• J. Am. Coll. Surg. · Apr 2006

    Comparative Study

    Open versus endovascular abdominal aortic aneurysm repair in VA hospitals.

    • Ruth L Bush, Michael L Johnson, Tracie C Collins, William G Henderson, Shukri F Khuri, Hong-Jen Yu, Peter H Lin, Alan B Lumsden, and Carol M Ashton.
    • Houston Center for Quality of Care and Utilization Studies, Michael E DeBakey Veterans Affairs Medical Center, and Michael E DeBakey Department of Surgery, Baylor College of Medicine, Houston, TX 77030, USA.
    • J. Am. Coll. Surg. 2006 Apr 1; 202 (4): 577-87.
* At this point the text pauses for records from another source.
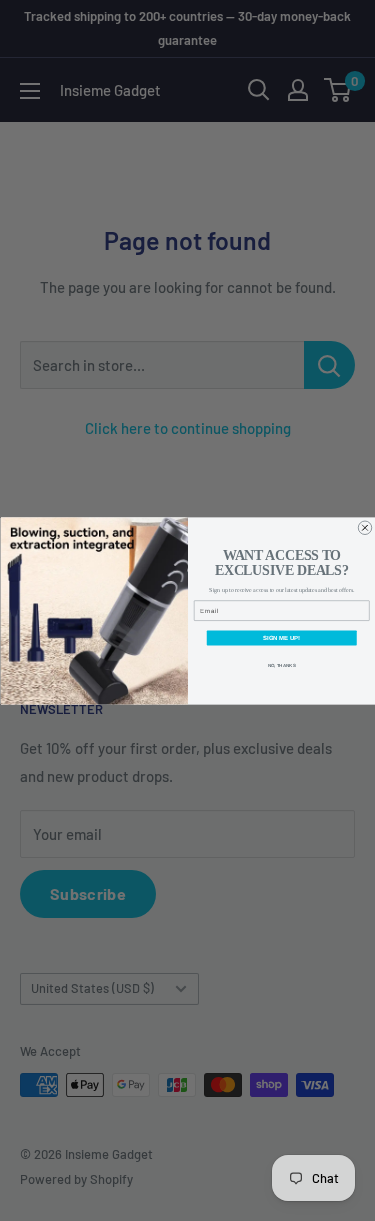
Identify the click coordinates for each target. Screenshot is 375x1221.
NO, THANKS (281, 664)
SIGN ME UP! (281, 637)
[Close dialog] (365, 528)
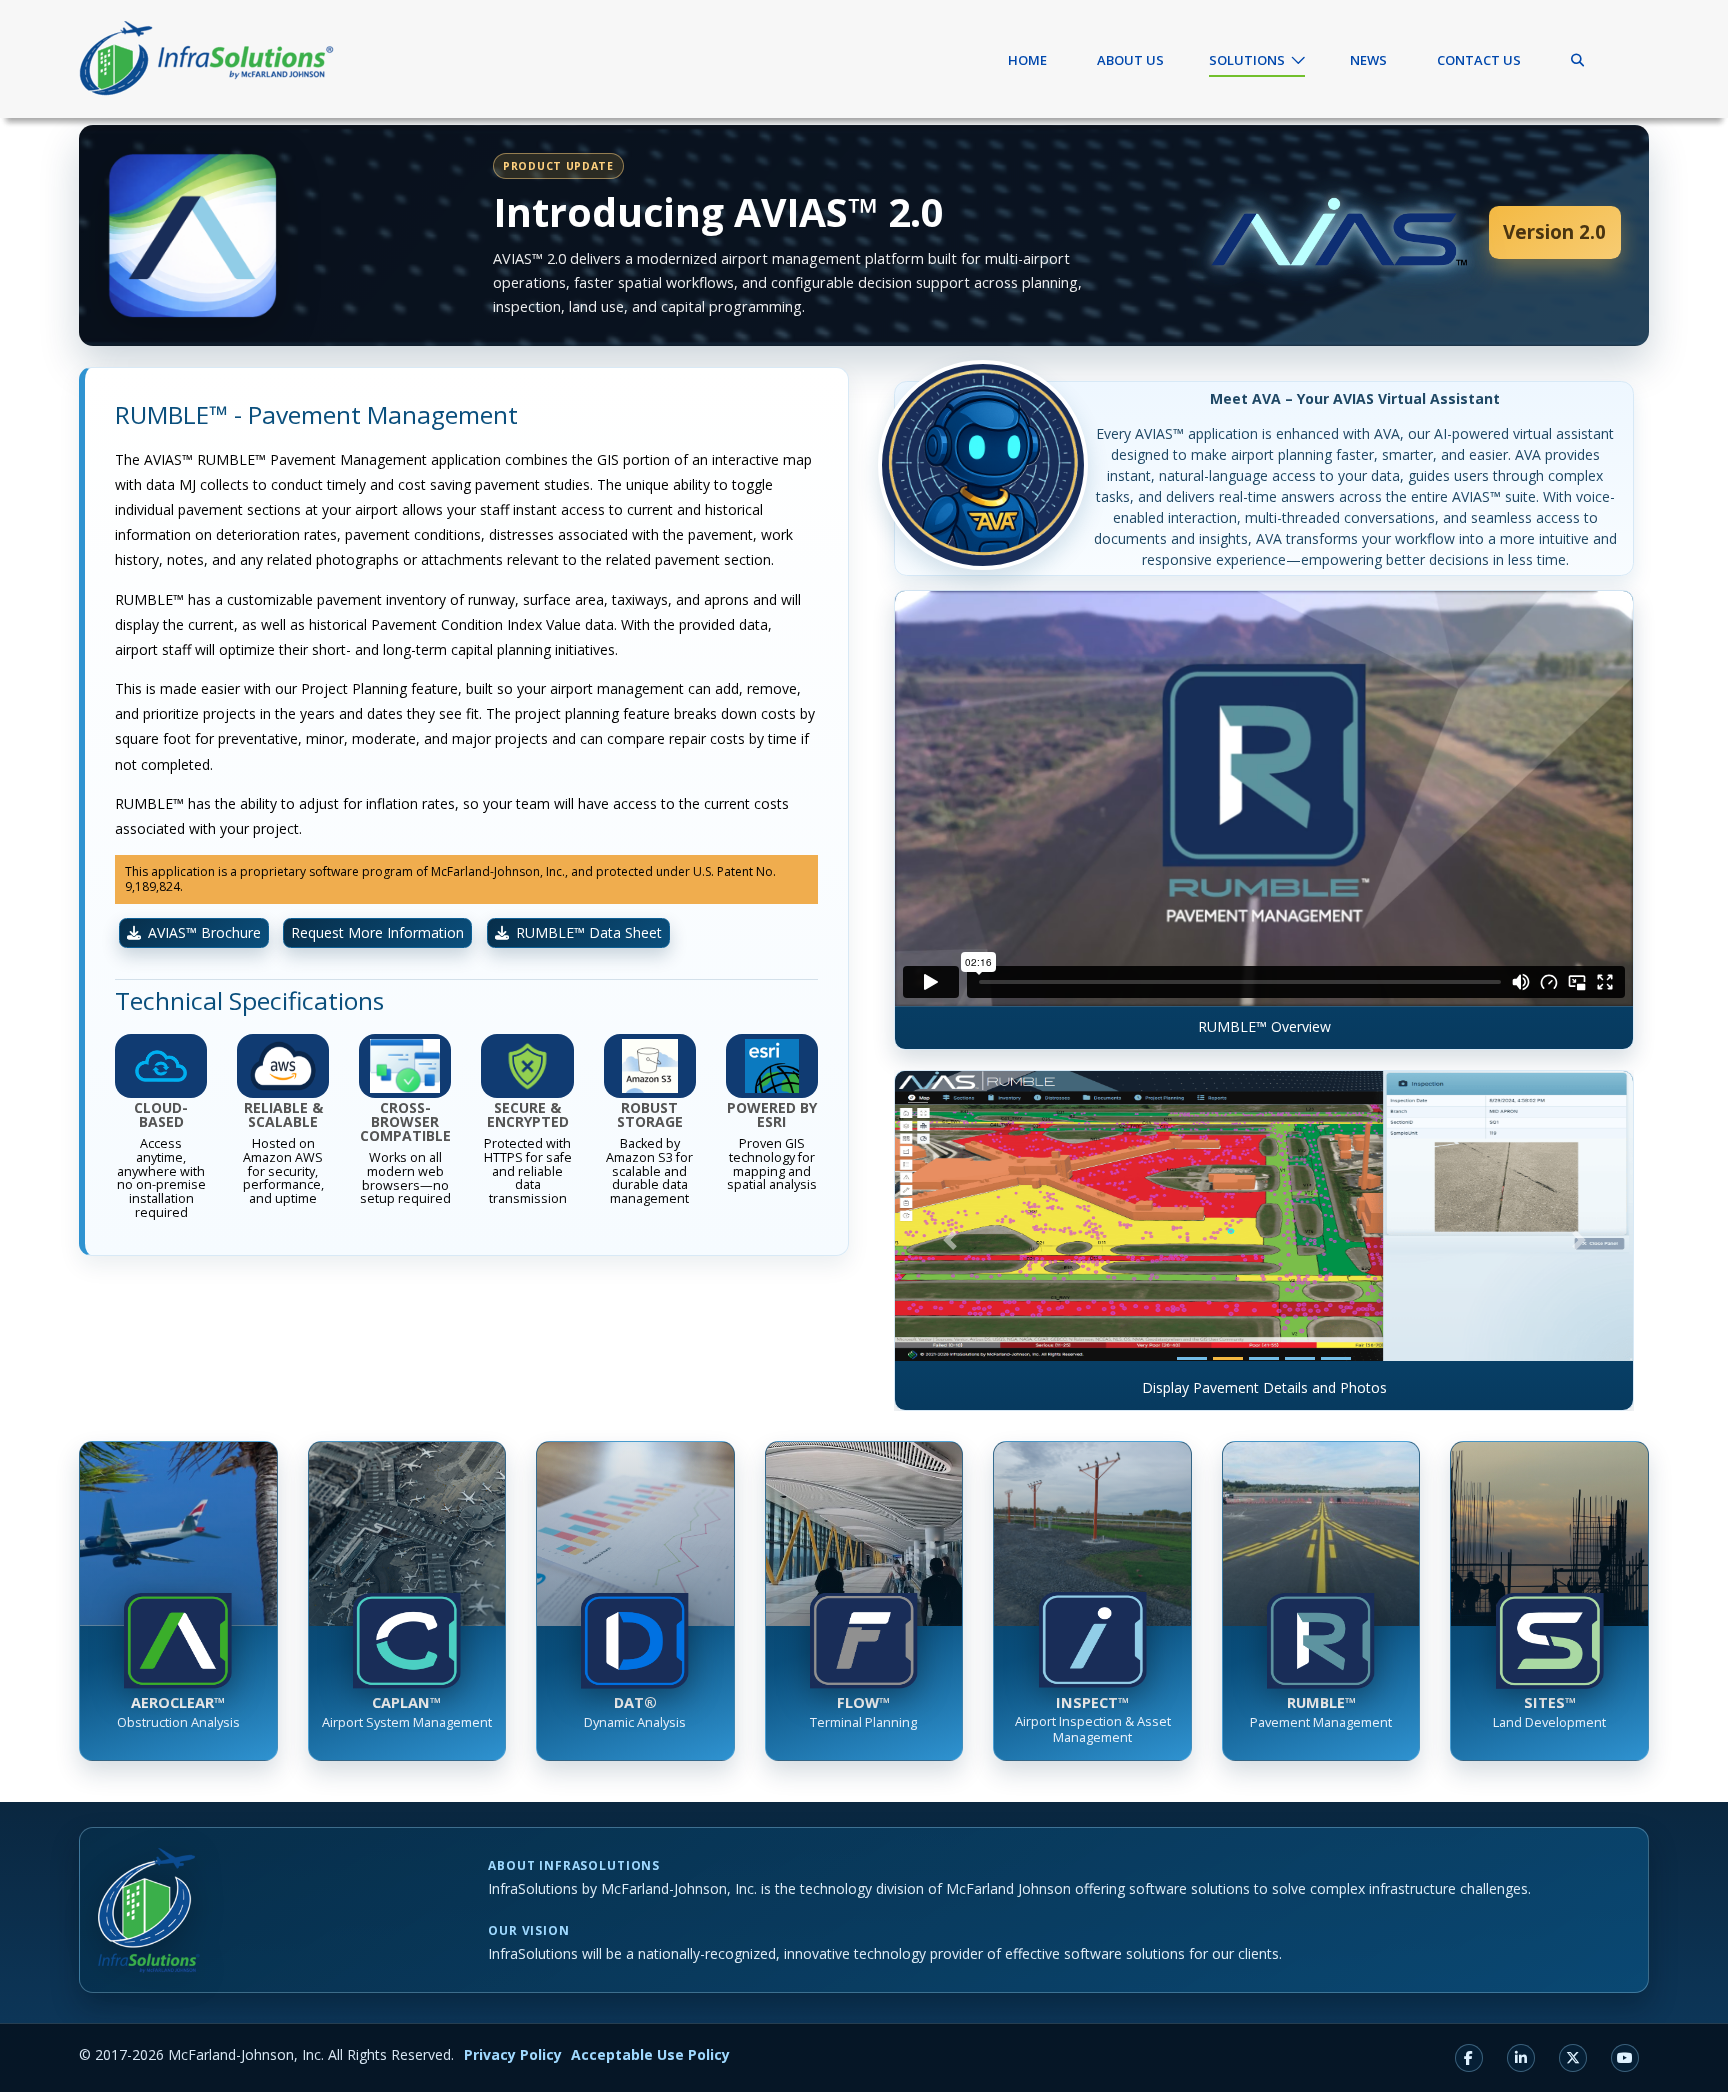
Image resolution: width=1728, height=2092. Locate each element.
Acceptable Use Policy (650, 2054)
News (1368, 60)
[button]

    BackgroundEndovascular abdominal aortic aneurysm repair (EVAR), when compared with conventional open surgical repair, has been shown to reduce perioperative morbidity and mortality. We performed a retrospective cohort study with prospectively collected data from the Department of Veterans Affairs to examine outcomes after elective aneurysm repair.Study DesignWe studied 30-day mortality, 1-year survival, and postoperative complications in 1,904 patients who underwent elective abdominal aortic aneurysm repair (EVAR n=717 [37.7%]; open n=1,187 [62.3%]) at 123 Department of Veterans Affairs hospitals between May 1, 2001 and September 30, 2003. We investigated the influence of patient, operative, and hospital variables on outcomes.ResultsPatients undergoing EVAR had significantly lower 30-day (3.1% versus 5.6%, p=0.01) and 1- year mortality rates (8.7% versus 12.1%, p=0.018) than patients having open repair. EVAR was associated with a decrease in 30-day postoperative mortality (adjusted odds ratio[OR]=0.59; 95% CI=0.36, 0.99; p=0.04). The risk of perioperative complications was much less after EVAR (15.5% versus 27.7%; p<0.001; unadjusted OR 0.48; 95% CI=0.38, 0.61; p<0.001). Patients operated on at low volume hospitals (25% of entire cohort) were more likely to have had open repair (31.3% compared with 15.9% EVAR; p<0.001) and a nearly two-fold increase in adjusted 30-day mortality risk (OR=1.9; 95% CI=1.19, 2.98; p=0.006).ConclusionsIn routine daily practice, veterans who undergo elective EVAR have substantially lower perioperative mortality and morbidity rates compared with patients having open repair. The benefits of a minimally invasive approach were readily apparent in this cohort, but we recommend using caution in choosing EVAR for all elective abdominal aortic aneurysm repairs until longer-term data on device durability are available.